Greg Hellings greg.hellings at gmail.com
Tue Jan 6 23:19:33 MST 2009


On Tue, Jan 6, 2009 at 11:58 PM, Jonathan Morgan <jonmmorgan at gmail.com> wrote:
> On Tue, Jan 6, 2009 at 3:08 PM, Jonathan Morgan <jonmmorgan at gmail.com> wrote:
>> On Tue, Jan 6, 2009 at 2:51 PM, Greg Hellings <greg.hellings at gmail.com> wrote:
>>>> 4. Bible references from commentaries, etc. use this master versification.
>>>
>>> Then the module creator needs to go through and convert all of their
>>> references to that master versification.  Why would we do that when we
>>> can just tell them they have the right to specify a preferred module?
>>> One front-end might decide that the user is free to over-ride that, to
>>> their own possible confusion, but that allows the module creator to
>>> create the module correctly, instead of having to transfer it to a
>>> master versification.  Think of how confused a user would be if they
>>> click on a reference that says, "Matthew 3:17" and are taken instead
>>> to their favorite Bible module to the key "Matthew 2:27."  Sure, it
>>> might have the right content, but they would think the system was
>>> broken - and I don't blame them.  Likewise if I see a print copy of
>>> Matthew Henry's that refers me to Psalm 150:1 and then open SWORD and
>>> want to read the passage there some other day and it has been changed
>>> to Psalm 151:1 because of the differences in Psalm numbering - I'd be
>>> utterly confused and would report invalid module content.
>>
>> Think how confused they would be likewise if the verse didn't say
>> anything like what the commentary said it did.  Which would you
>> prefer?
>
> Also, it is quite possible to overcome this by displaying a status
> message somewhere informing the user that it has gone to Psalm 151:1
> because it is equivalent to Psalm 150:1 in the other versification.
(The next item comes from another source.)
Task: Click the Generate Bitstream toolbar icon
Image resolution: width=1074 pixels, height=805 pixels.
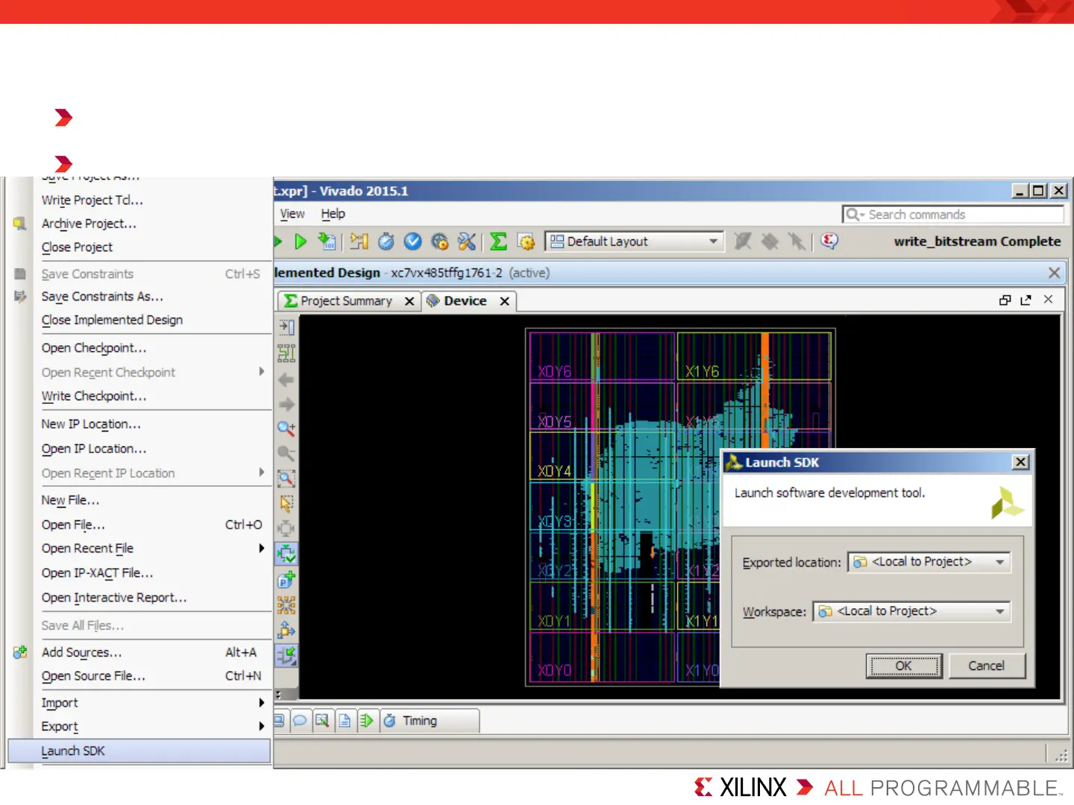Action: (x=327, y=242)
> The status message could even allow them to go to Psalm 150:1 in that
> module if they decide that is really what they want (it isn't, unless
> the module author encoded it badly, but that's besides the point).
>
> The exact form of such a message is open to debate, but the fact
> remains that this way is the only way to overcome both forms of
> confusion (Psalm 150:1 doesn't say what the commentary said, and I
> didn't want to go to Psalm 151:1).

And I keep advocating that there's lots of untapped potential in the
config files.  You could put this together as the front-end developer,
and communicate to the module developer the config entry to have.